Copy the material below exactly as it appears, leaving out the pictures.

::::

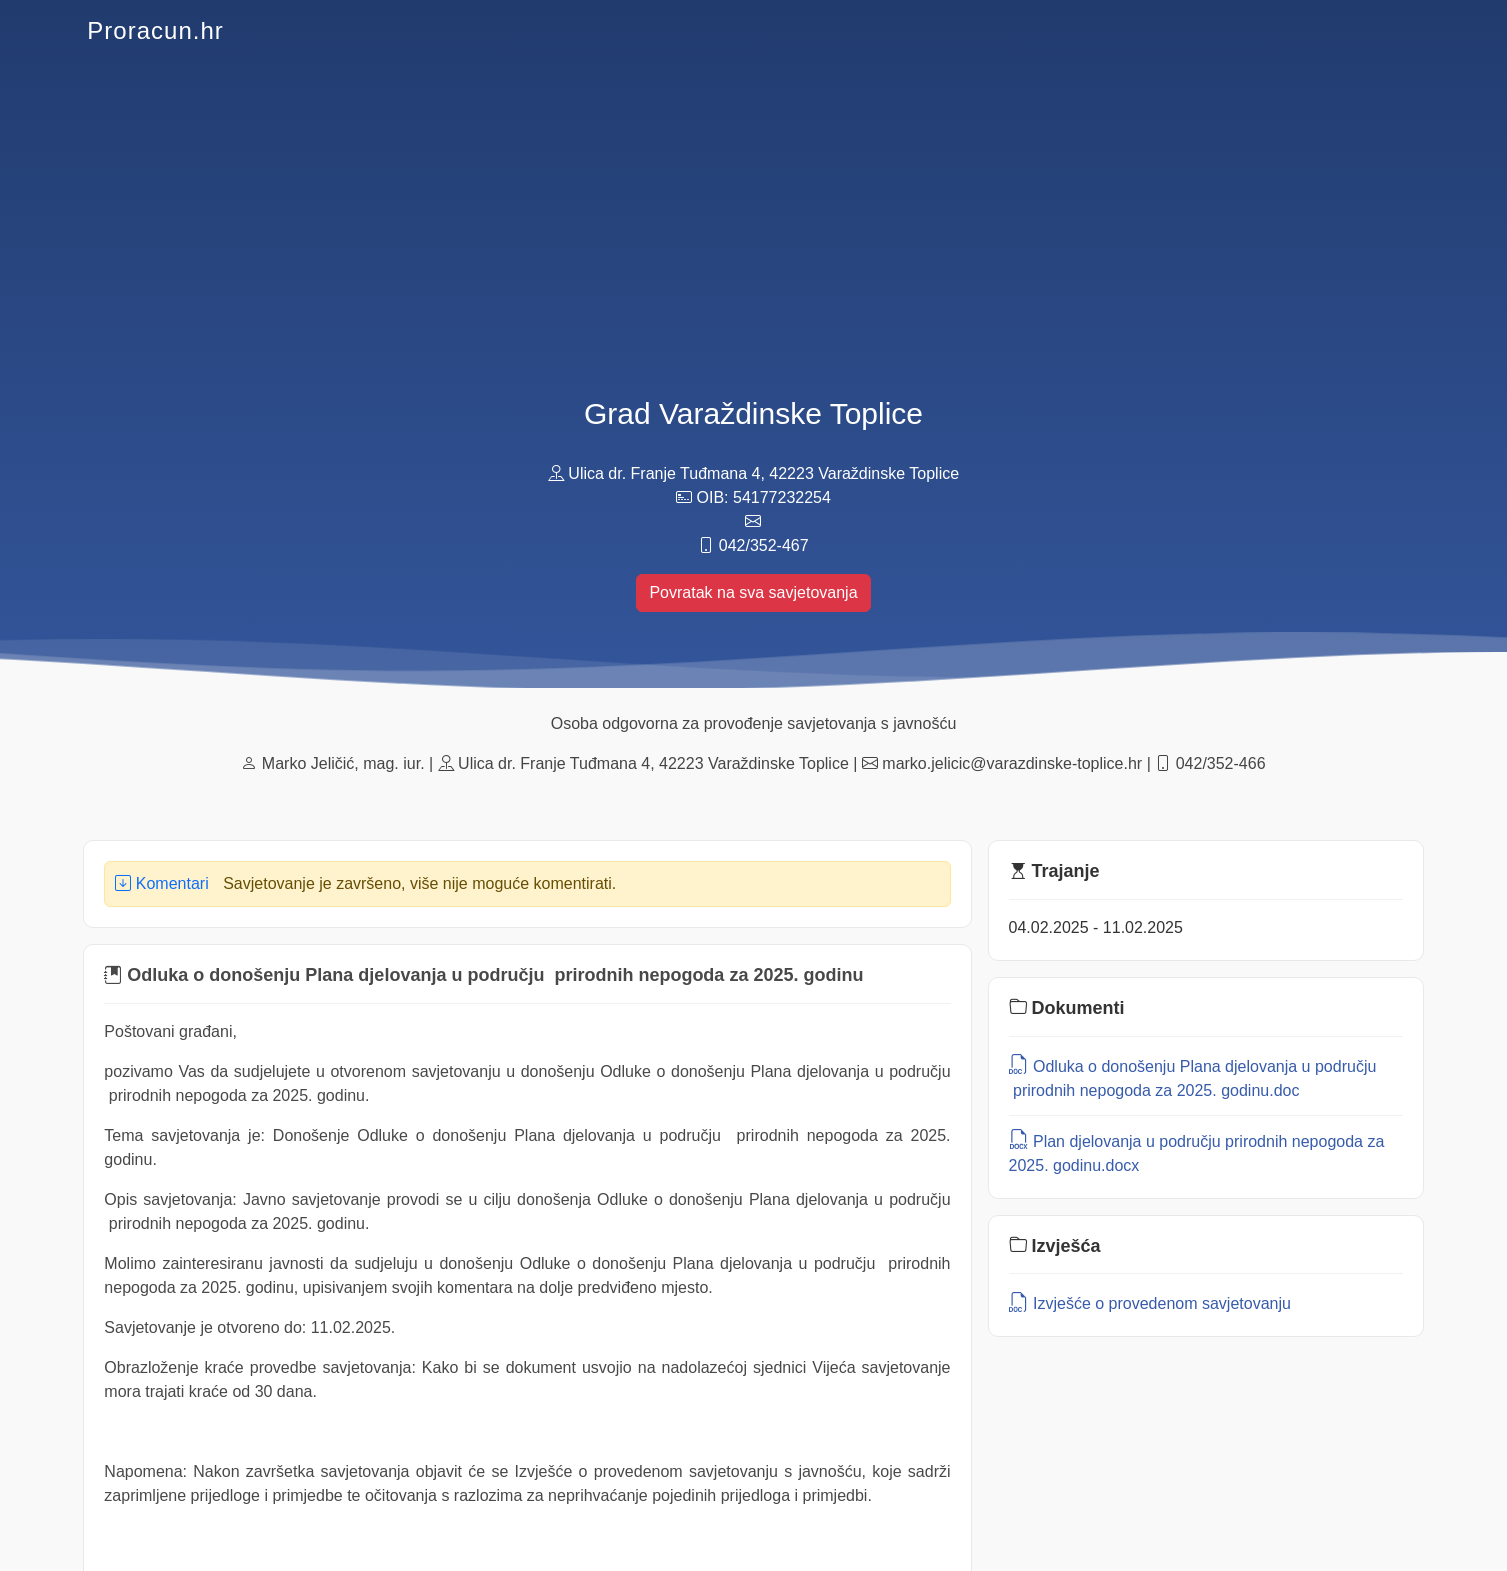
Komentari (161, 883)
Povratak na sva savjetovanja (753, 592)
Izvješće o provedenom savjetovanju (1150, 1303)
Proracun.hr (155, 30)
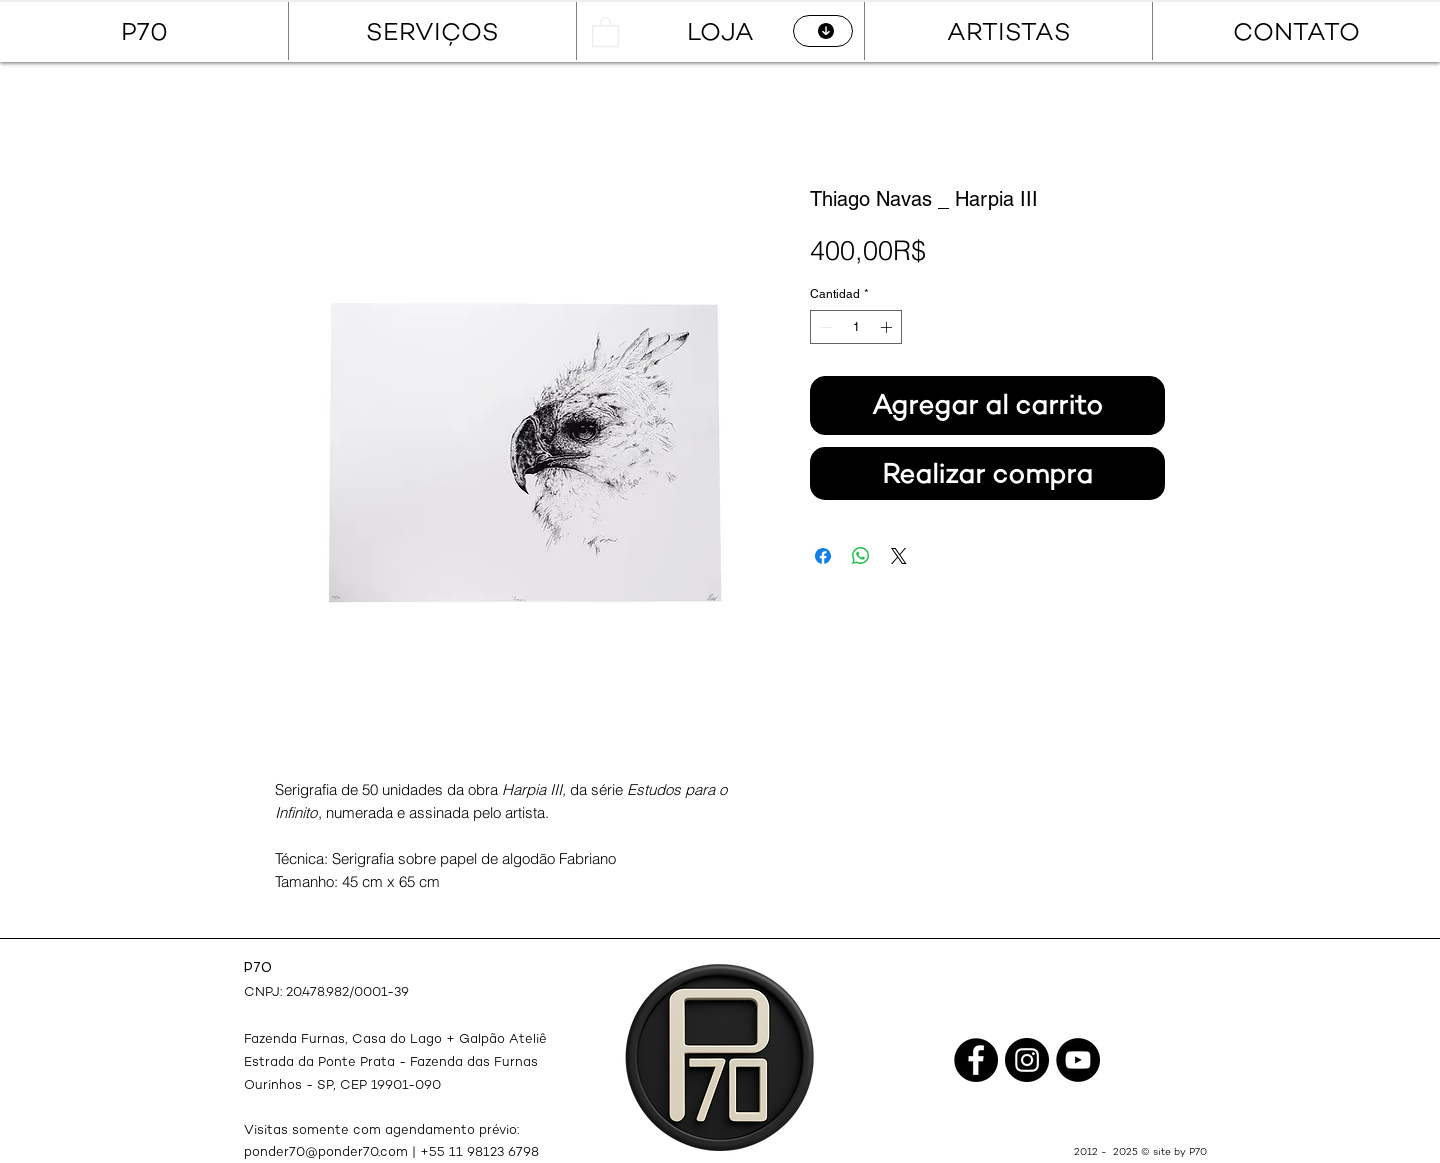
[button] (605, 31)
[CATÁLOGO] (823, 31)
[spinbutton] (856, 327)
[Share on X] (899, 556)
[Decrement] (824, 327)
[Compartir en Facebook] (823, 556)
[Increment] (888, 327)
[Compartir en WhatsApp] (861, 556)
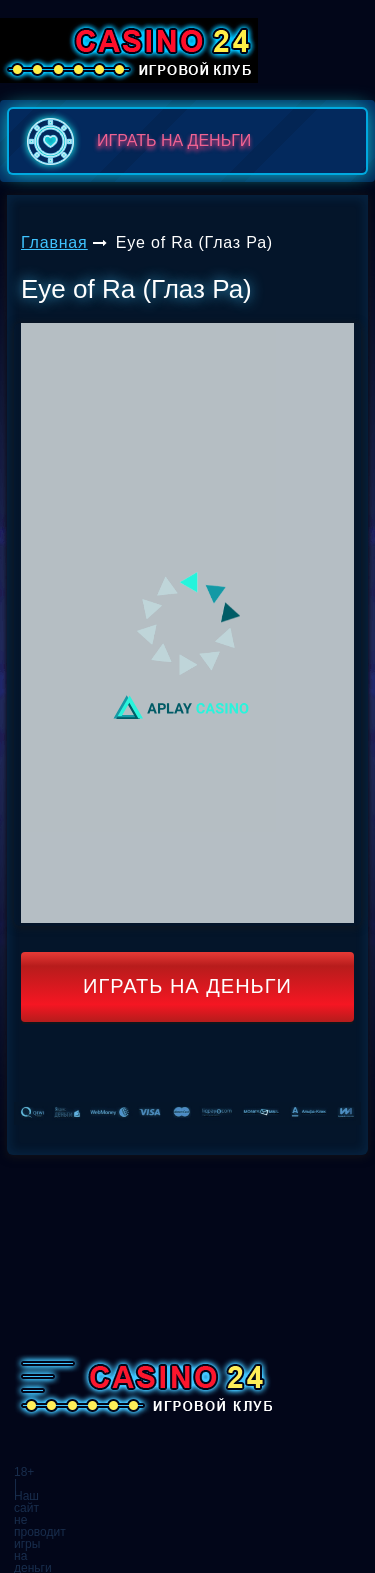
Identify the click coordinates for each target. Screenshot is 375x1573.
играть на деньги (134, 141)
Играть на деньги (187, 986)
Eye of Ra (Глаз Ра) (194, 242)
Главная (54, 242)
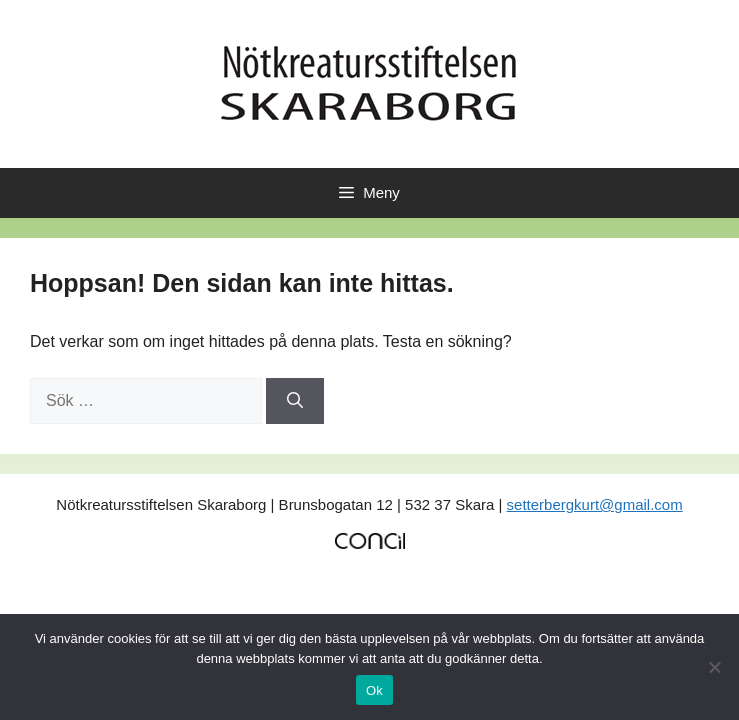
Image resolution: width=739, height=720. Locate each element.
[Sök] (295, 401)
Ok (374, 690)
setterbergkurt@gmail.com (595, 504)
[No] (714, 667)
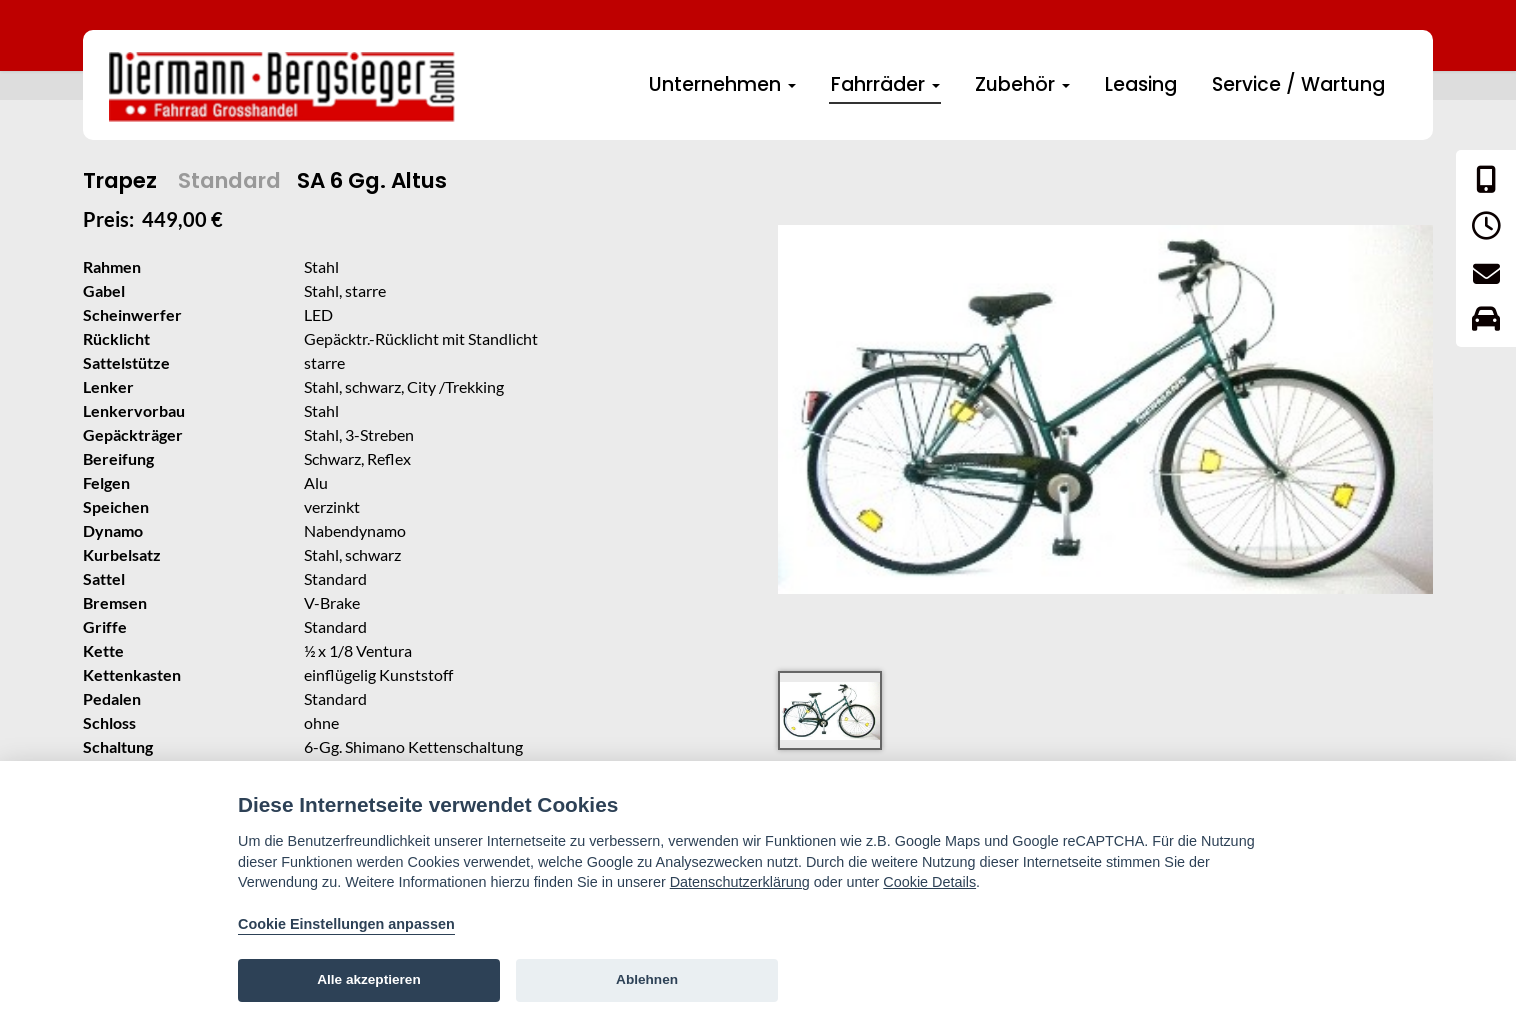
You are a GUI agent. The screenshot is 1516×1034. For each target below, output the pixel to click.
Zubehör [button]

::::

_FINAL RESULT_
Komentari (161, 883)
Povratak na sva savjetovanja (753, 592)
Izvješće o provedenom savjetovanju (1150, 1303)
Proracun.hr (155, 30)
[button] (605, 31)
[CATÁLOGO] (823, 31)
[spinbutton] (856, 327)
[Share on X] (899, 556)
[Decrement] (824, 327)
[Compartir en Facebook] (823, 556)
[Increment] (888, 327)
[Compartir en WhatsApp] (861, 556)
Identify the click coordinates for each target. Screenshot is 375x1573.
играть на деньги (134, 141)
Играть на деньги (187, 986)
Eye of Ra (Глаз Ра) (194, 242)
Главная (54, 242)
Image resolution: width=739, height=720. Locate each element.
[Sök] (295, 401)
Ok (374, 690)
setterbergkurt@gmail.com (595, 504)
[No] (714, 667)
You are a GUI agent. The screenshot is 1516×1034. For each target below, output the pixel to click.
Zubehör [button]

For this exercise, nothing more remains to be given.